Hello Mighty Ones! I know from an FBI study that a bullet shot at a 90 degree angle into a metal plate, the splatter from the bullet goes out at a 20 degree angle. The question is... is there a rule or something that says if I angle that 90 degrees to angle down X degrees will the deflection result in a major loss in energy that the plate has to absorb. Now I'm trying to sound all smart and we both know better I'm just trying to give a good explanation :) So bottom line is. Were making a steel target to shoot with the front of the target angled to help not only in deflection of the bullet but also to save wear on the target itself. Is there a diminishing return on the angle once it gets to a certain point on how much it will help in energy absorption and what is that angle? Thanks, FHKBaker
I once shot a 30-30 carbine at 90 degrees into a 1/4" thick steel plate, and it made a ~1/2" hole in it. Bob S
Whether the bullet is deflected or goes through the target depends on the mass and speed of the bullet, the yield pressure of the bullet and the yield pressure of the target. A jacketed bullet will penetrate the target better than a lead bullet. A 3000 fps bullet will deflect less than a 2000 fps bullet. But I am not sure what you are trying to do. The target ultimately has to absorb the bullet energy. Otherwise, what stops it? AM
I am trying to figure out a way to make the wear on the base of our targets better. Currently they are at 90 degrees so if someone misses the target and hits the base it takes the full force of the shot. There is no penetration involved with the type of metal were using I was just thinking that if we angled the bottom of the base away from the shooter it would help dissipate the energy into the ground rather than directly into the target if that makes sense. So overall thinking why not angle the base rather than keep it perpendicular to the ground. I know this is probably elementary for most of you. I am just trying to build the best system I can for my shooters.

Stated problem 1:
Answer these questions using the steel target discussion:
(a) According to the FBI study, at what angle does the splatter go out when a bullet is shot at a 90 degree angle into a metal plate?
(b) What size hole did the 30-30 carbine make in the 1/4" thick steel plate?
(c) What kind of bullet is said to penetrate the target better than a lead bullet?
Stated problem 2: Translate this sentence from the steel target discussion into Spanish: "A jacketed bullet will penetrate the target better than a lead bullet."

[Source data]

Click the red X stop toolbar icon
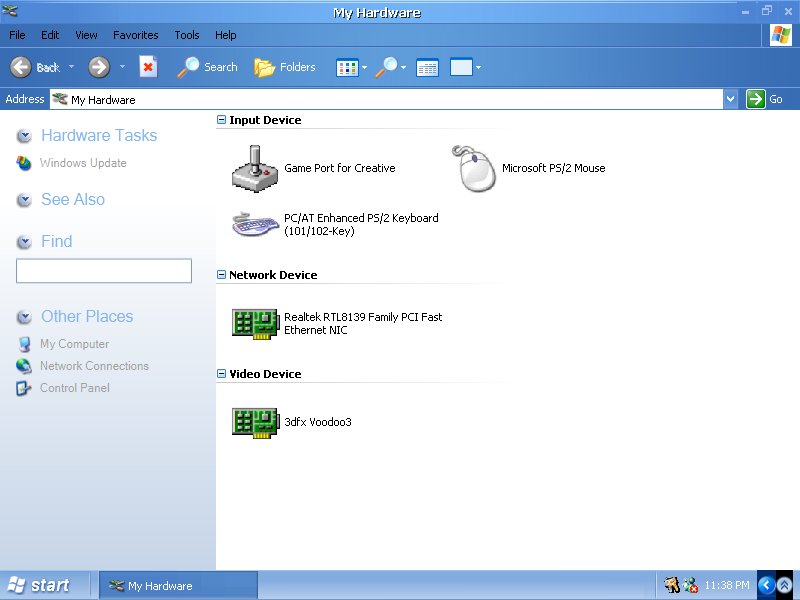Screen dimensions: 800x600 [148, 67]
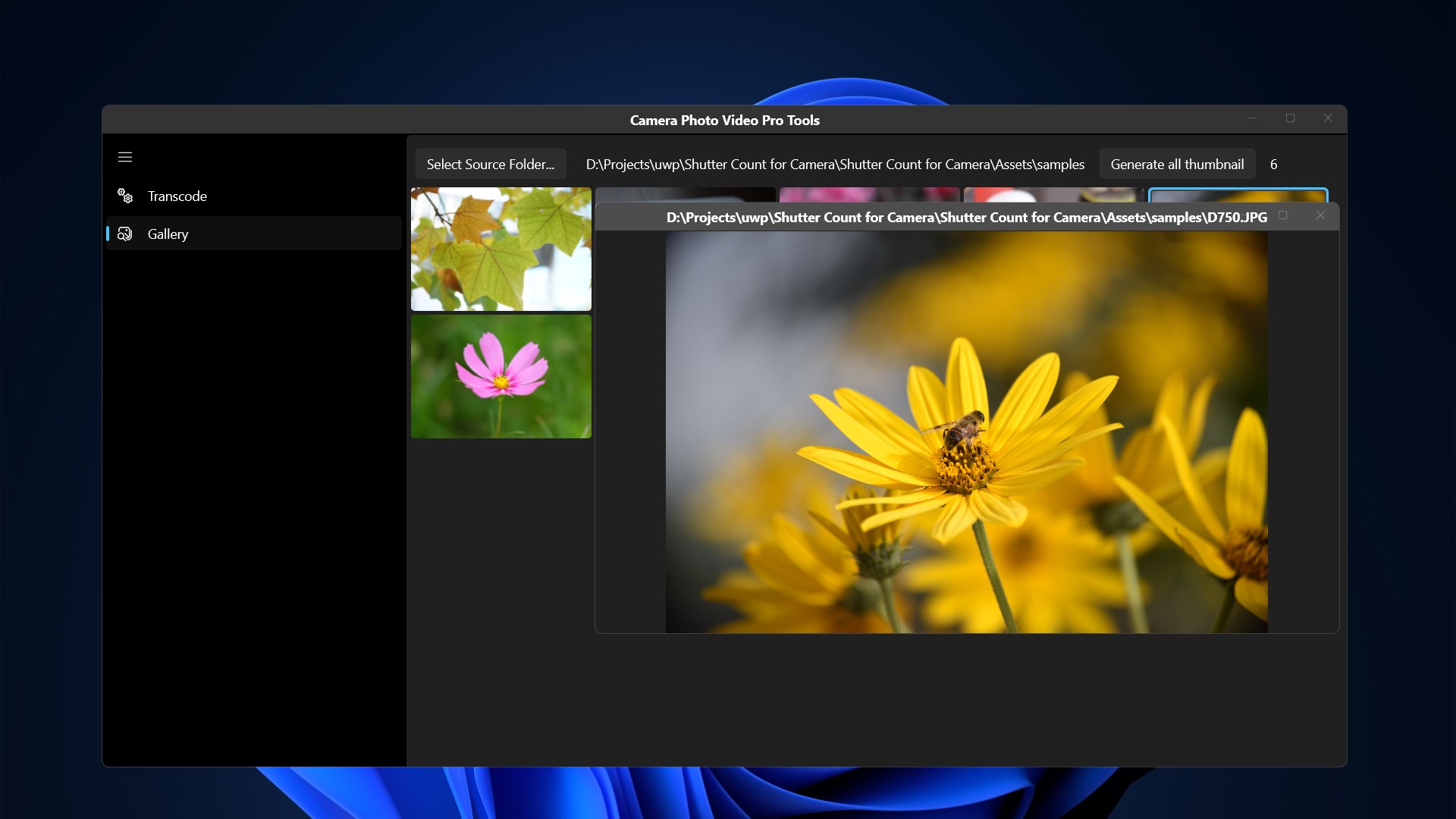The height and width of the screenshot is (819, 1456).
Task: Switch to the Transcode page
Action: tap(177, 196)
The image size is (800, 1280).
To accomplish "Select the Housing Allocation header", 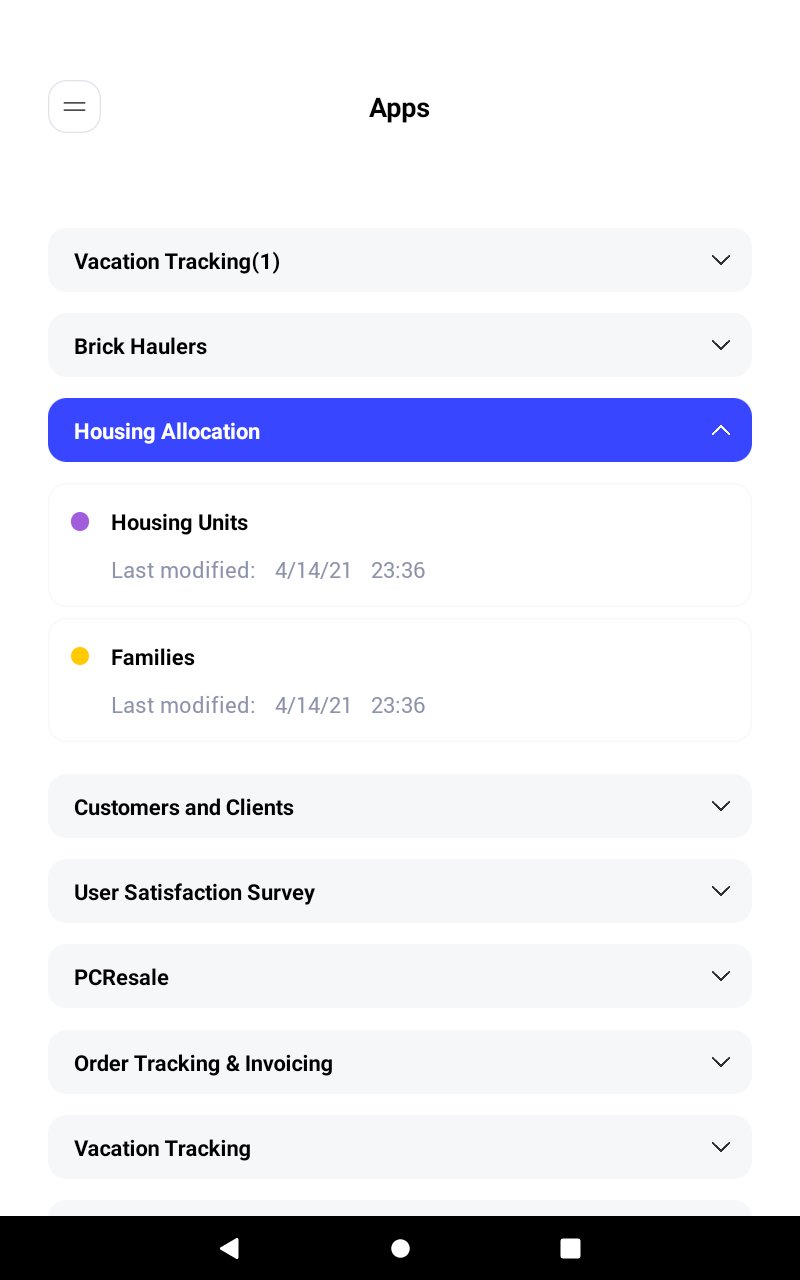I will coord(167,431).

Right answer 1:
(a) At a 20 degree angle.
(b) About 1/2" (~1/2").
(c) A jacketed bullet.

Right answer 2: Una bala encamisada penetrará el blanco mejor que una bala de plomo.